This Issue

Summer 2009

Ordinary people and their extraordinary acts
Read the full story »

Summer 2009 - Department | Editor’s Note

Editor’s Note

We all need heroes in our lives, not just to save us from burning buildings or sinking ships. Heroes give us something good to believe in. They inspire us, set an example of what’s right in an imperfect world, and remind us that helping others is more meaningful than helping ourselves.

Ask a kindergartner who his or her hero is and you’ll likely get answers that speak of innocence such as, “Spiderman, Santa Claus, Mommy, Daddy, and my teachers.” Then pose the question to high school students and hear more philosophical responses.

Eleventh grader Kyle Twogood ’10 thought for a few minutes before he described his former Boy Scout senior patrol leader Vinson Pohlman as a hero. As a boy, Twogood rolled his eyes at Pohlman’s strict ways of disciplining and motivating the young scouts to shape up. Yet Pohlman ruled fairly and earned kids’ respect. Now that time has passed and Twogood himself has climbed to leadership ranks within the Boy Scouts, he tries to emulate his hero.

“I always think, ‘What would Vinson do in this situation?’” Twogood revealed.

Sometimes the hero of our tomorrow is the regular person next to us today. Often, the most genuine heroes begin as underdogs.

Data for review –
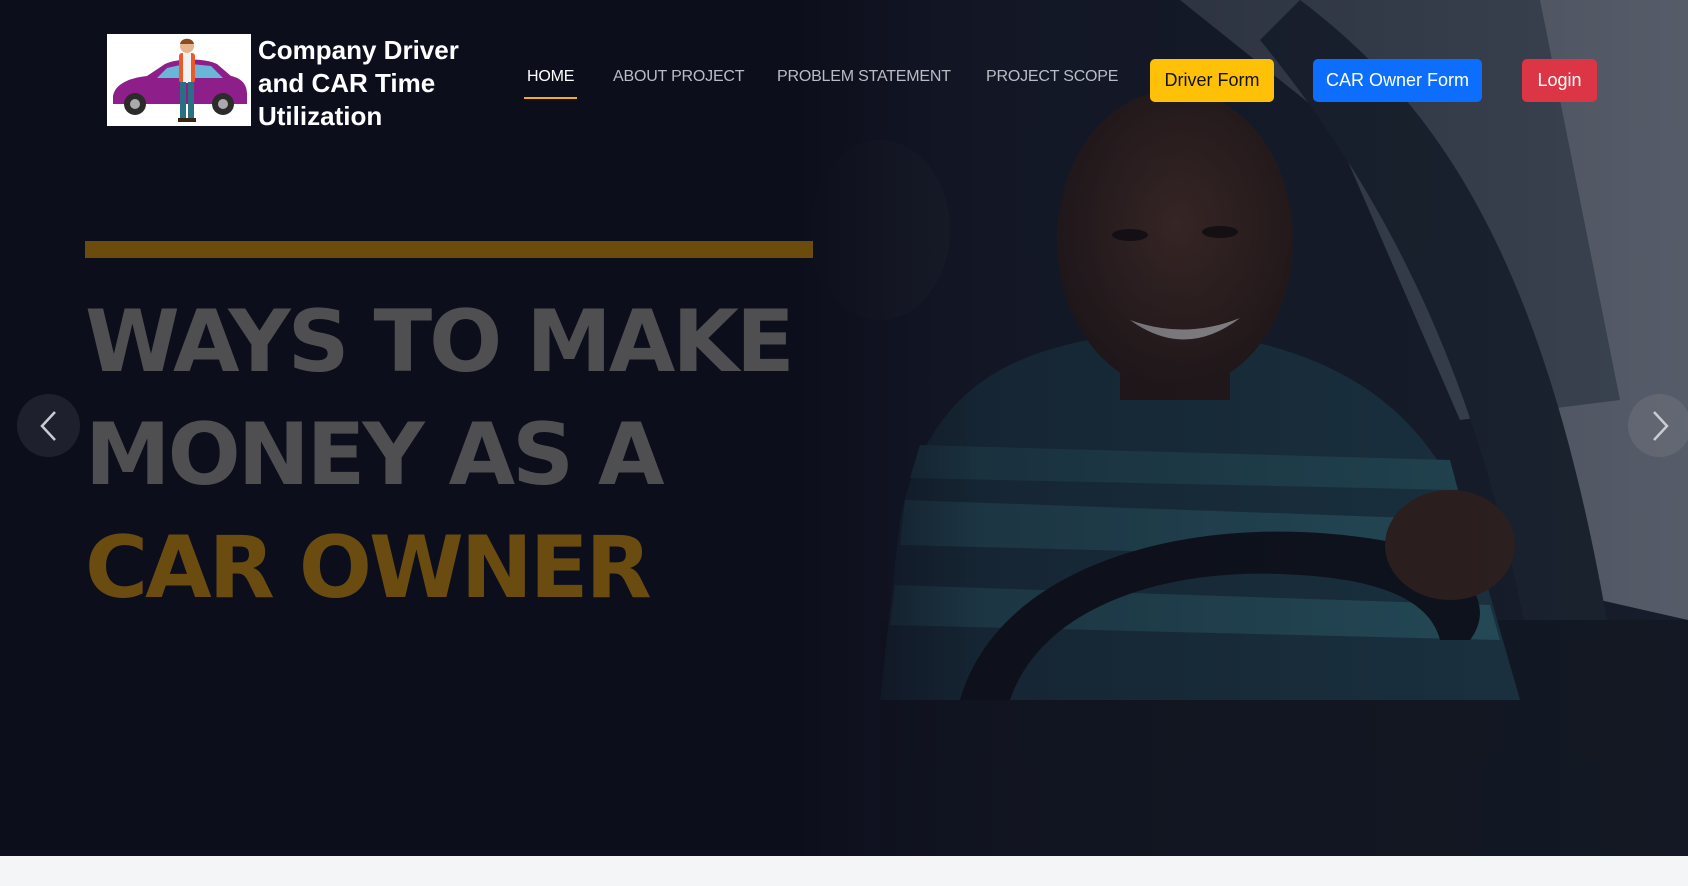 The image size is (1688, 886). Describe the element at coordinates (449, 250) in the screenshot. I see `hero-accent-bar` at that location.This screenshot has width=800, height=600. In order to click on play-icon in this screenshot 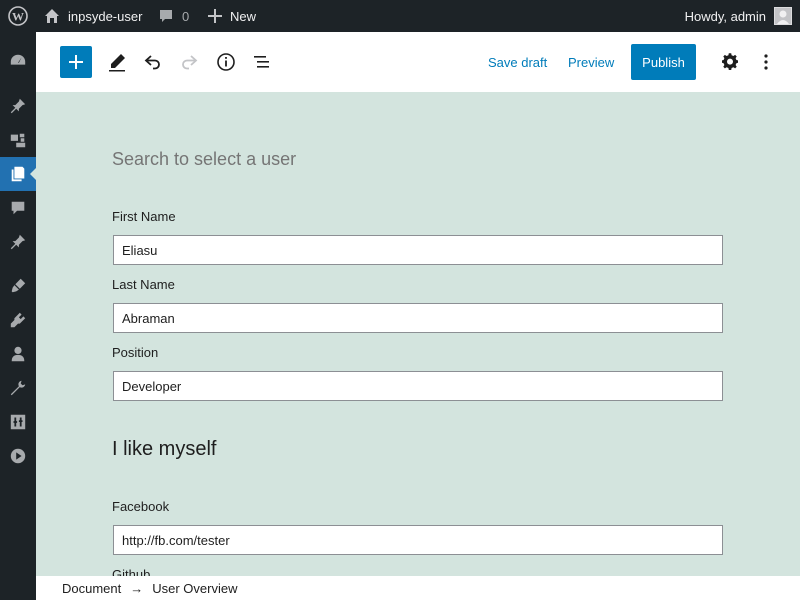, I will do `click(18, 456)`.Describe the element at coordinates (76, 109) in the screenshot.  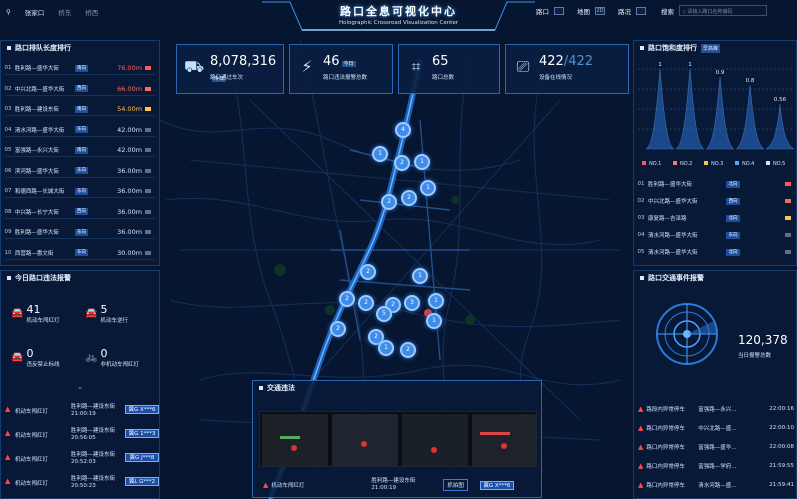
I see `queue-row: 03 胜利路—建设东街 南向 54.00m` at that location.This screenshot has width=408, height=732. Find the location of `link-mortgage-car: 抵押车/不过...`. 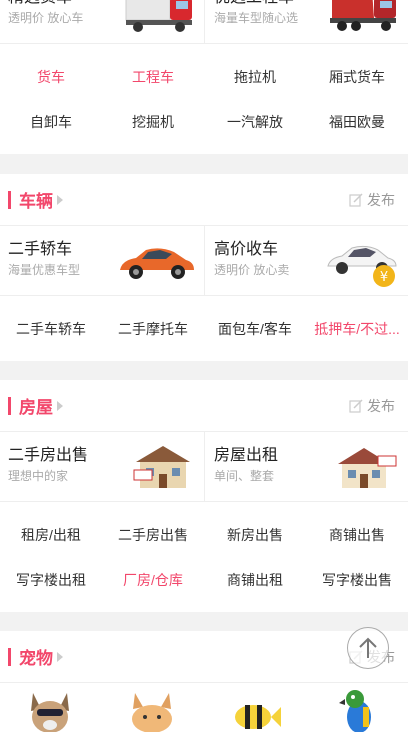

link-mortgage-car: 抵押车/不过... is located at coordinates (357, 328).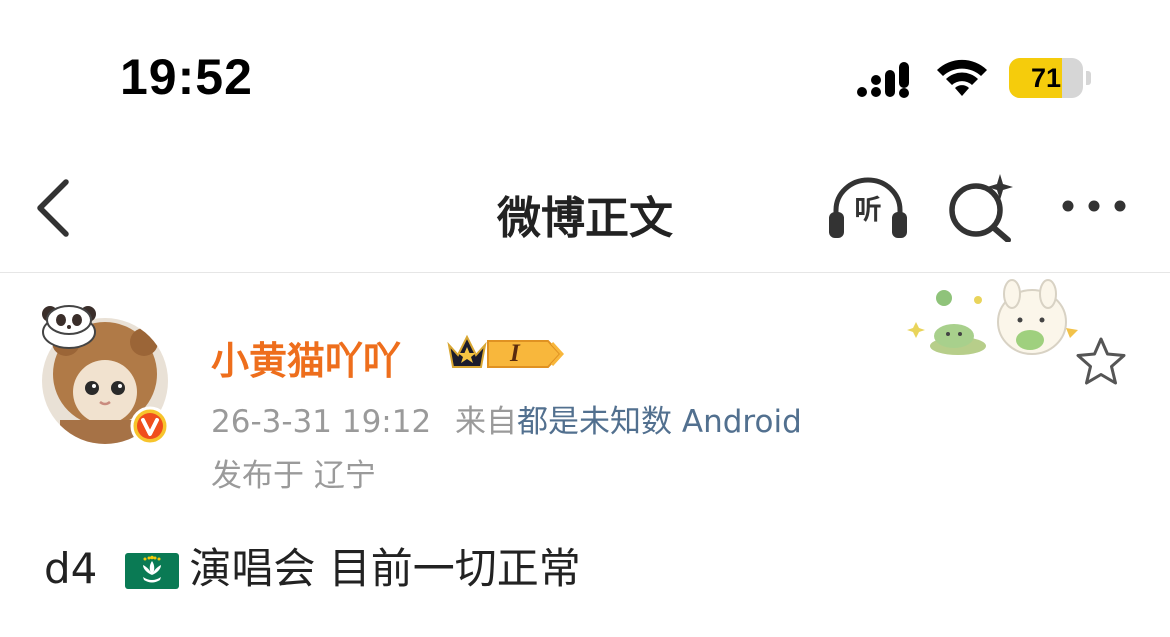 Image resolution: width=1170 pixels, height=637 pixels. I want to click on post-location: 发布于 辽宁, so click(294, 476). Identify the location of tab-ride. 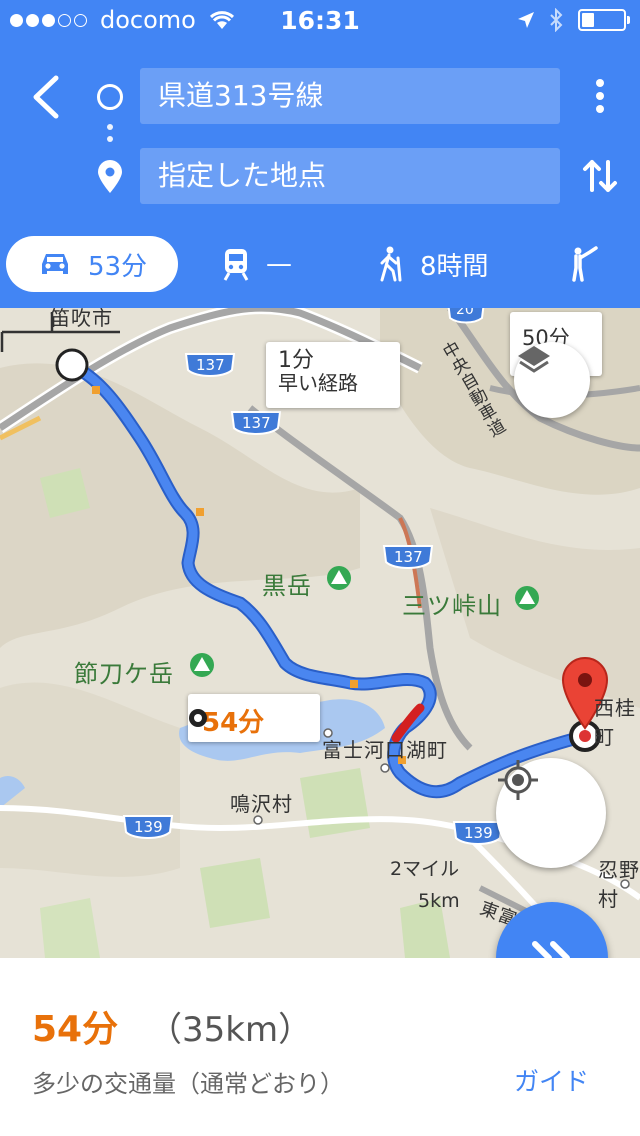
(593, 264).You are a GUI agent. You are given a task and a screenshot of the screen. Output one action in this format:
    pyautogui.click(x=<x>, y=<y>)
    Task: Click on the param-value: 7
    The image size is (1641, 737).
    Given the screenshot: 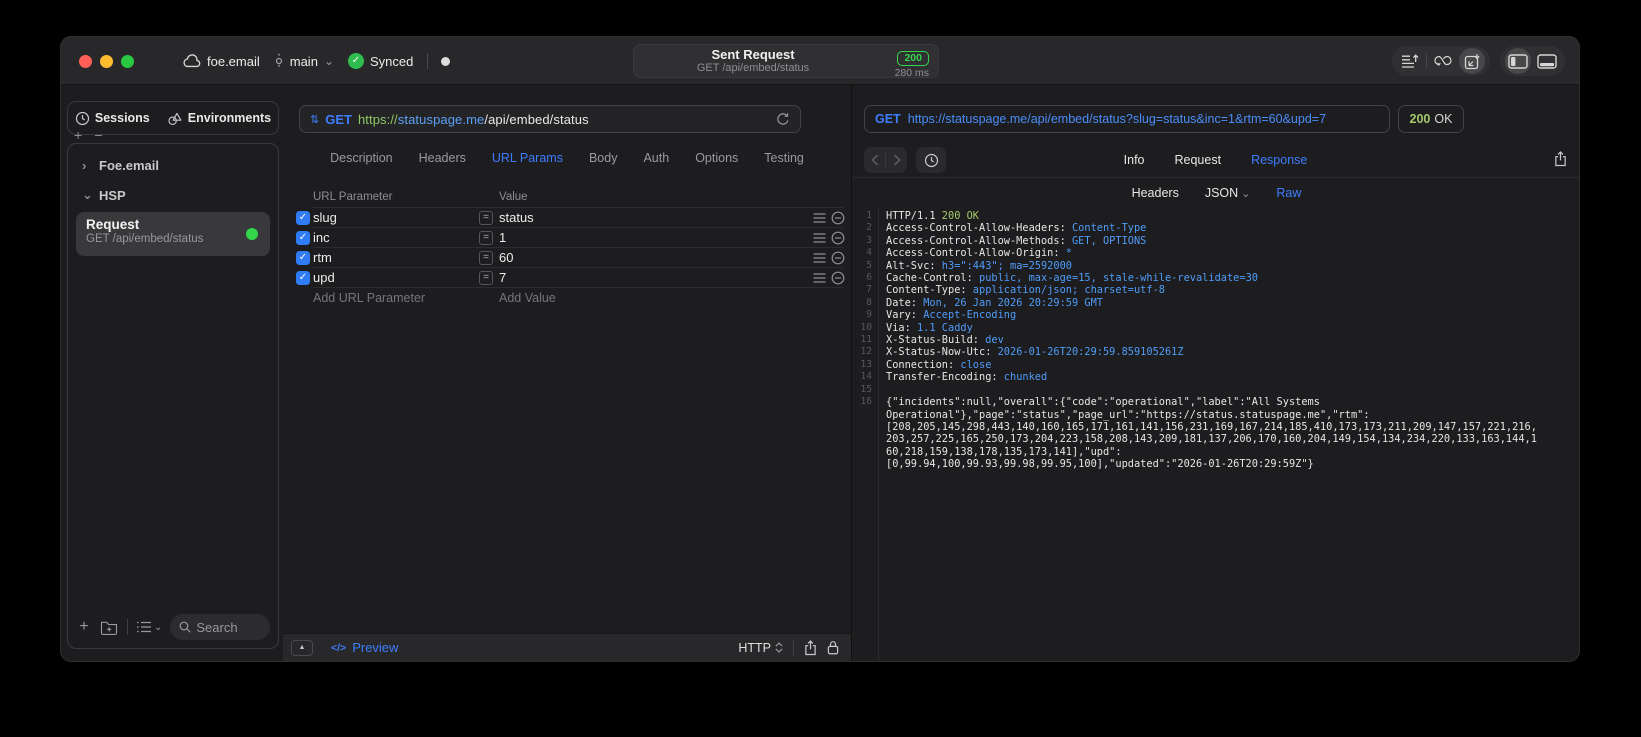 What is the action you would take?
    pyautogui.click(x=502, y=278)
    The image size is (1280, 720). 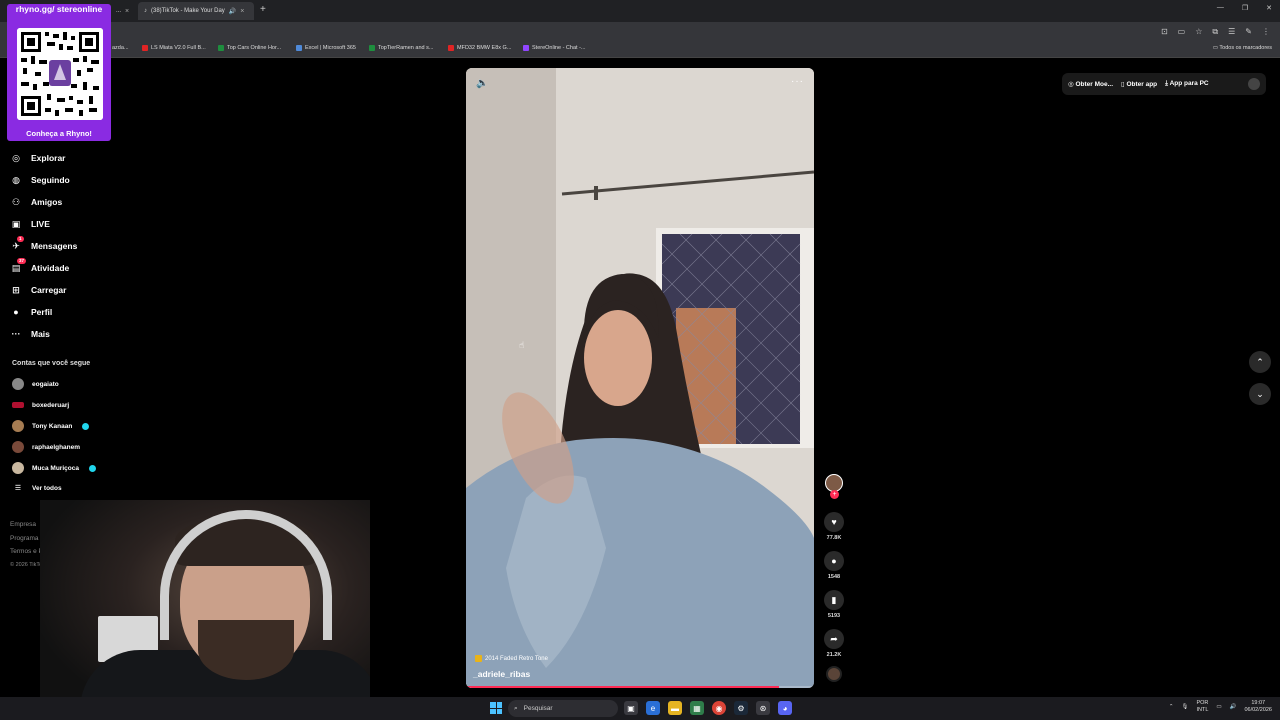 I want to click on sidebar-item-live: ▣ LIVE, so click(x=30, y=224).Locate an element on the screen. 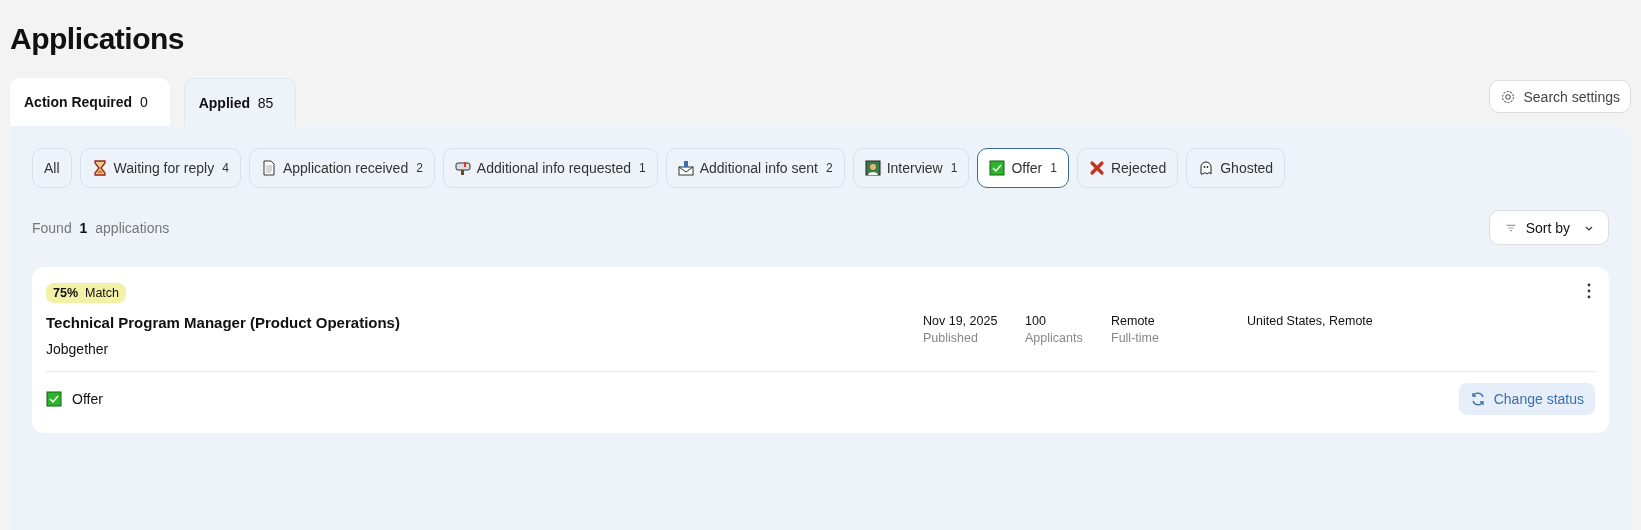 This screenshot has width=1641, height=530. detail-value: Remote is located at coordinates (1134, 321).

What to produce – Duplicate the editor's note on heroes word for word, everything from "Ask a kindergartner" down to "more philosophical responses.". The material is separate from the editor's note above and has nothing to do with it.

Answer for this exercise –
Ask a kindergartner who his or her hero is and you’ll likely get answers that speak of innocence such as, “Spiderman, Santa Claus, Mommy, Daddy, and my teachers.” Then pose the question to high school students and hear more philosophical responses.